* WORK ORDER: The lines below, from the one containing "Select the R-7 value" through the one containing "Click the Advanced Parameters text label", should be set down exactly, with no pictures and nothing else.

* RECORD SET:
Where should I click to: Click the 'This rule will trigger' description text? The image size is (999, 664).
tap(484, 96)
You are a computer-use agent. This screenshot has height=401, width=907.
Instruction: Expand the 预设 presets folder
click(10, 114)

---

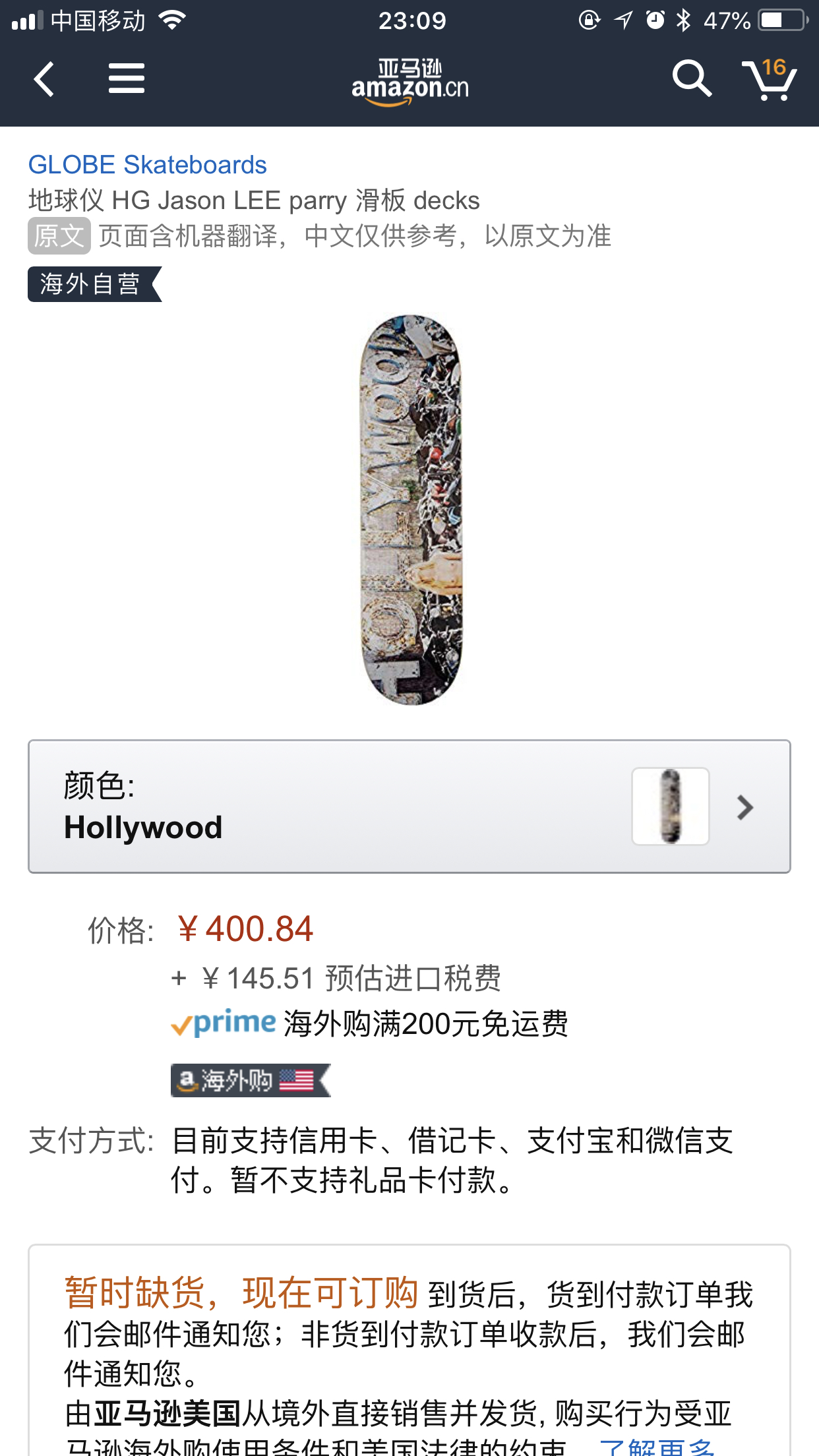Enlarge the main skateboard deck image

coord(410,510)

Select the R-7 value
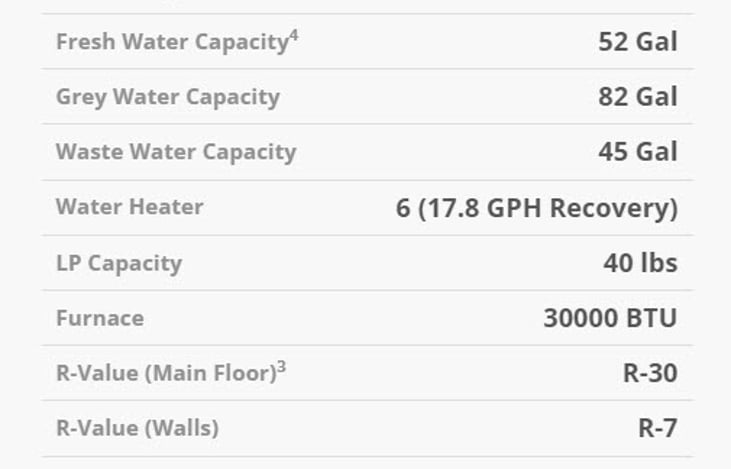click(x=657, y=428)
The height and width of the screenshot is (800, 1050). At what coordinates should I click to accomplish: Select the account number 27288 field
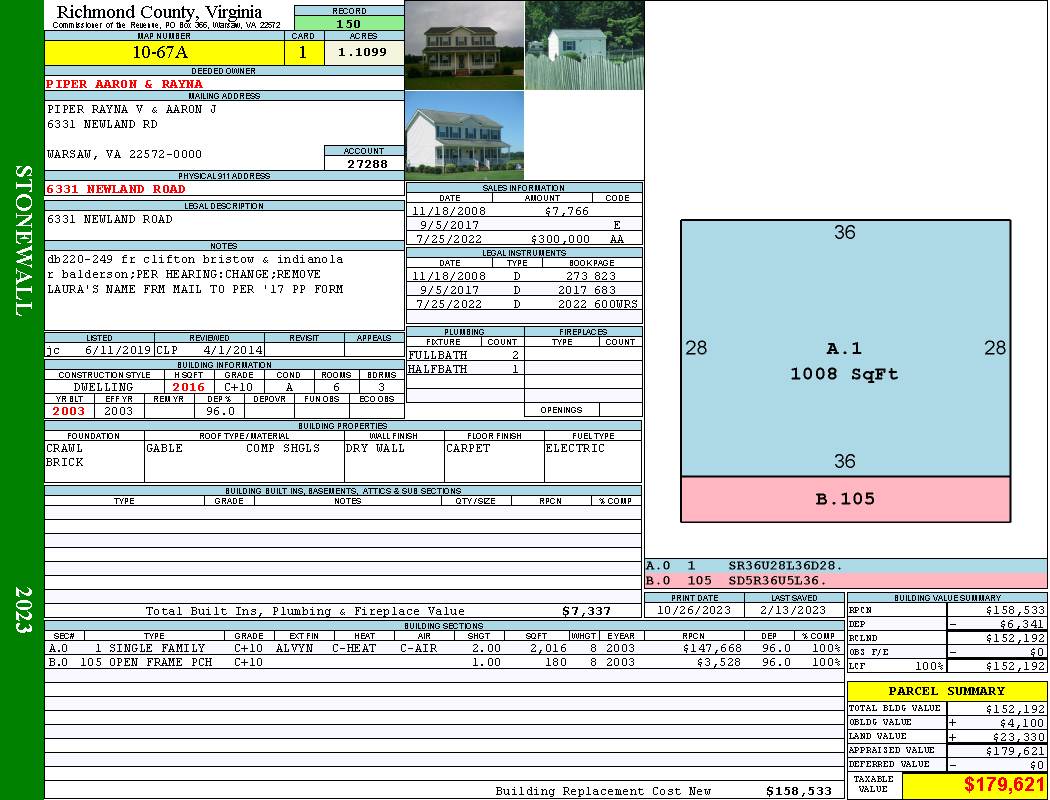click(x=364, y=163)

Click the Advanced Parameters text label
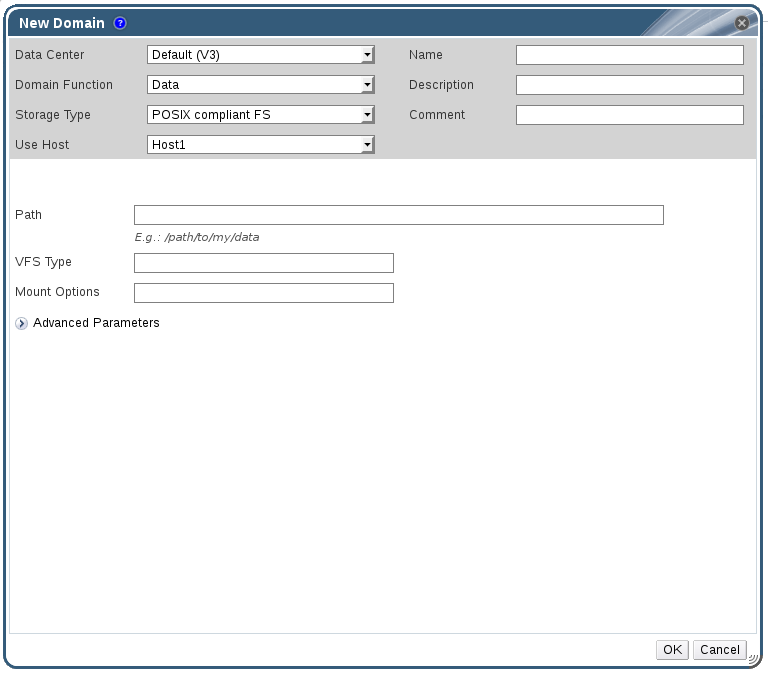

* YOUR SOLUTION:
Select the R-7 value
click(x=657, y=428)
The height and width of the screenshot is (800, 1050). At what coordinates should I click to accomplish: Select the account number 27288 field
click(x=364, y=163)

Click the Advanced Parameters text label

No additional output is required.